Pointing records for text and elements

════════════════

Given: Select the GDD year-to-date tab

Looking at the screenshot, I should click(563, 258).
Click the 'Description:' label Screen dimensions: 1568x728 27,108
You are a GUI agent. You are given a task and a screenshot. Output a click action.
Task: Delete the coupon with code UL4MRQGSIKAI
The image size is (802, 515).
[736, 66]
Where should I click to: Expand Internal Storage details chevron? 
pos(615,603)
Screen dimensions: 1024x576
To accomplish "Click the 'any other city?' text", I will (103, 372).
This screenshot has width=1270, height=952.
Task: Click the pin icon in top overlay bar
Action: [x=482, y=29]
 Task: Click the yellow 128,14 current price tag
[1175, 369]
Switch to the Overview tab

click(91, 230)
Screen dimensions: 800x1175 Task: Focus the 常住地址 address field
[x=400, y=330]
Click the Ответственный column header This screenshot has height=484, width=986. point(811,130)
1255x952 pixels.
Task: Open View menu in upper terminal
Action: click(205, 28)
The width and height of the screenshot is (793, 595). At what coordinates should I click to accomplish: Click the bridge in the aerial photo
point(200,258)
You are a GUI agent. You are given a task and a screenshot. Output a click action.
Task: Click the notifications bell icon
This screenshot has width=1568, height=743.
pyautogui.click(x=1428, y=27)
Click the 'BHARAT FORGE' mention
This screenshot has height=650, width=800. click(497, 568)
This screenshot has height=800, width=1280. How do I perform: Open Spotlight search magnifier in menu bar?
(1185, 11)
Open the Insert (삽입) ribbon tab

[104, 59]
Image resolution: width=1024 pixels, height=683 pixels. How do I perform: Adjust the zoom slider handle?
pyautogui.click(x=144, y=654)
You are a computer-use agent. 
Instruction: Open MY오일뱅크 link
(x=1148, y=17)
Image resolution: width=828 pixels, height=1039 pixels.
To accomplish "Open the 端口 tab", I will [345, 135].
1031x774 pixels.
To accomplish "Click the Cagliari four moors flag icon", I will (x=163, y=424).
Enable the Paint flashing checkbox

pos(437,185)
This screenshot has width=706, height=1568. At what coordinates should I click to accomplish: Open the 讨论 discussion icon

════════════════

_Short exercise_
Format every line of the items above as a Markdown table with the columns Row and Line, numbering the rows in order and leaving out blank lines.

_Answer_
| Row | Line |
|---|---|
| 1 | Given: Select the GDD year-to-date tab |
| 2 | Looking at the screenshot, I should click(563, 258). |
| 3 | Click the 'Description:' label Screen dimensions: 1568x728 27,108 |
| 4 | You are a GUI agent. You are given a task and a screenshot. Output a click action. |
| 5 | Task: Delete the coupon with code UL4MRQGSIKAI |
| 6 | The image size is (802, 515). |
| 7 | [736, 66] |
| 8 | Where should I click to: Expand Internal Storage details chevron?  |
| 9 | pos(615,603) |
| 10 | Screen dimensions: 1024x576 |
| 11 | To accomplish "Click the 'any other city?' text", I will (103, 372). |
| 12 | This screenshot has width=1270, height=952. |
| 13 | Task: Click the pin icon in top overlay bar |
| 14 | Action: [x=482, y=29] |
| 15 |  Task: Click the yellow 128,14 current price tag |
| 16 | [1175, 369] |
| 17 | Switch to the Overview tab |
| 18 | click(91, 230) |
| 19 | Screen dimensions: 800x1175 Task: Focus the 常住地址 address field |
| 20 | [x=400, y=330] |
| 21 | Click the Ответственный column header This screenshot has height=484, width=986. point(811,130) |
| 22 | 1255x952 pixels. |
| 23 | Task: Open View menu in upper terminal |
| 24 | Action: click(205, 28) |
| 25 | The width and height of the screenshot is (793, 595). At what coordinates should I click to accomplish: Click the bridge in the aerial photo |
| 26 | point(200,258) |
| 27 | You are a GUI agent. You are given a task and a screenshot. Output a click action. |
| 28 | Task: Click the notifications bell icon |
| 29 | This screenshot has width=1568, height=743. |
| 30 | pyautogui.click(x=1428, y=27) |
| 31 | Click the 'BHARAT FORGE' mention |
| 32 | This screenshot has height=650, width=800. click(497, 568) |
| 33 | This screenshot has height=800, width=1280. How do I perform: Open Spotlight search magnifier in menu bar? |
| 34 | (1185, 11) |
| 35 | Open the Insert (삽입) ribbon tab |
| 36 | [104, 59] |
| 37 | Image resolution: width=1024 pixels, height=683 pixels. How do I perform: Adjust the zoom slider handle? |
| 38 | pyautogui.click(x=144, y=654) |
| 39 | You are a computer-use agent.  |
| 40 | Instruction: Open MY오일뱅크 link |
| 41 | (x=1148, y=17) |
| 42 | Image resolution: width=828 pixels, height=1039 pixels. |
| 43 | To accomplish "Open the 端口 tab", I will [345, 135]. |
| 44 | 1031x774 pixels. |
| 45 | To accomplish "Click the Cagliari four moors flag icon", I will (x=163, y=424). |
| 46 | Enable the Paint flashing checkbox |
| 47 | pos(437,185) |
| 48 | This screenshot has width=706, height=1568. At what coordinates should I click to accomplish: Open the 讨论 discussion icon |